The digital camera 101 is provided with a built-in or an external database 116 of the main object.
In the case where the database 116 of the main object is not mounted on the digital camera 101, the database 116 of the main object is implemented in a sever computer connected thereto through the Internet, and CPU 111 of the digital camera 101 uses the communication unit 115 to access the database 116 of the main object implemented in the server computer through the Internet.
In the case where the database 116 of the main object is mounted on the digital camera 101, for instance, the database 116 of the main object is implemented in DRAM 114, and CPU 111 accesses the database 116 of the main object implemented in DRAM 114.

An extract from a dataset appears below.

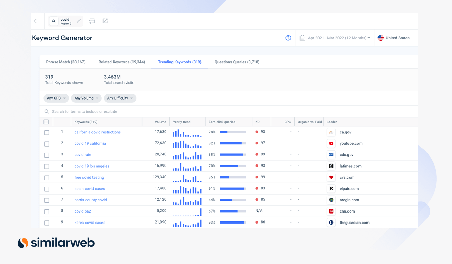This screenshot has width=452, height=264.
Task: Click the back arrow at top left
Action: coord(36,21)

The image pickup lens 102 consists of plural lenses (lens group), including a focus lens and a zoom lens.
The lens driving block 104 has a driving circuit (not shown), and the driving circuit serves to move the focus lens and the zoom lens along their optical axes in accordance with a control signal supplied from CPU 111.
The correcting lens 103 is used to correct or reduce image blurring due to vibration or camera shake (hand shake), and is connected with the lens driving block 104.
The lens driving block 104 moves the correcting lens 103 in the yaw and pitch directions of the camera, thereby correcting or reducing camera shake (hand shake) due to hand-held-shooting. The lens driving block 104 has a motor for moving the correcting lens 103 in the yaw and pitch directions of the camera and a motor driver for driving the motor.
The diaphragm/shutter mechanism 105 is provided with a driving circuit (not shown). This driving circuit operates the diaphragm/shutter mechanism 105 in accordance with a control signal sent from CPU 111. The diaphragm/shutter mechanism 105 serves as a diaphragm and a shutter of the digital camera 101.
The diaphragm is a mechanism that adjusts an amount of light to reach CCD 106 and the shutter is a device that adjusts a period of time in which CCD 106 is exposed to light. The period of time (exposure time), during which CCD 106 is exposed to light varies depending on the shutter speed.
The amount of light to reach CCD 106 is determined depending on the effective aperture and the shutter speed.
CCD 106 is scanned by the vertical driver 107, and then RGB (red, green, and blue) light intensities of a subject are subjected to photoelectric conversion every constant periods, whereby an image pickup signal is obtained. The image pickup signal is output from CCD 106 to the unit circuit 109. Timings of operations of the vertical driver 107 and the unit circuit 109 are controlled by CPU 111 through TG 108.
The unit circuit 109 is connected with TG 108, and comprises CDS (Correlated Double Sampling) circuit, AGC (Automatic Gain Control) circuit, and A/D (Analog/Digital) converter, wherein CDS circuit subjects the image pickup signal output from CCD 106 to a correlated double sampling process and holds the sampled image pickup signal, and AGC circuit controls the gain of the sampled image pickup signal, and then A/D converter converts the gain controlled signal into a digital signal. The image pickup signal obtained by CCD 106 is processed by the unit circuit 109 and further supplied to DMA 110. DMA 110 stores the image pickup signal as image data of Bayer pattern in the buffer memory (DRAM 114).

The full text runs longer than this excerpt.